DATA PROVIDED:
• • •
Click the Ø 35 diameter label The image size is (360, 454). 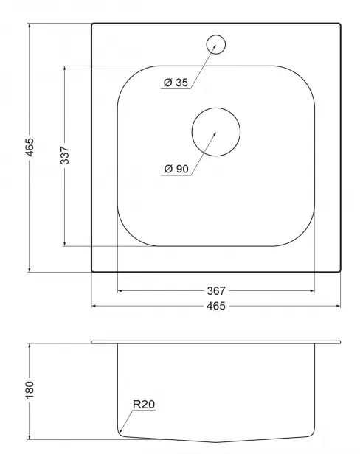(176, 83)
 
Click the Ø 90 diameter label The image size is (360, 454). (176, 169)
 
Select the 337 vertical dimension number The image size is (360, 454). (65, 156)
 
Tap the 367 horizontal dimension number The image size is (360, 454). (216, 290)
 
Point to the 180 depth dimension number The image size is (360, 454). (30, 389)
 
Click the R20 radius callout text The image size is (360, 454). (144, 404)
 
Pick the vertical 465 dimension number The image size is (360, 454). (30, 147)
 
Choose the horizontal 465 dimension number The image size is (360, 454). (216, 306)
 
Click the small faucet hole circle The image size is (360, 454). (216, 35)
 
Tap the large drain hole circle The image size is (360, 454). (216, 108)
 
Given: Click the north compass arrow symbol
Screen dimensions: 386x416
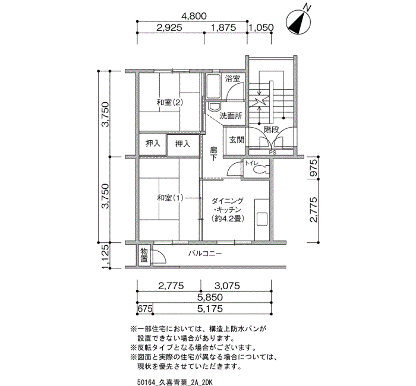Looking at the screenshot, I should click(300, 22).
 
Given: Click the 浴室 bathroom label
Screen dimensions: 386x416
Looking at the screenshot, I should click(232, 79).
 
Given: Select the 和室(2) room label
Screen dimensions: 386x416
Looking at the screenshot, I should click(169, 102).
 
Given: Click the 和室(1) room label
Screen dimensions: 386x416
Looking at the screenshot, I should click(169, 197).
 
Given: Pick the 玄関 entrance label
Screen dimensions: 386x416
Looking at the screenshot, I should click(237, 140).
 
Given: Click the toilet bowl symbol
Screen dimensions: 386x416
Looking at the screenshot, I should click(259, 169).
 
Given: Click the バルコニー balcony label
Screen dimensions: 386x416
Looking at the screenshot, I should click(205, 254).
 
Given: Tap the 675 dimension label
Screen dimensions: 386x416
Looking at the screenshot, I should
• • •
Pull out each line of the records above that contains the word "hole", copying it in full.

Click the small faucet hole circle The image size is (360, 454). (216, 35)
Tap the large drain hole circle The image size is (360, 454). (216, 108)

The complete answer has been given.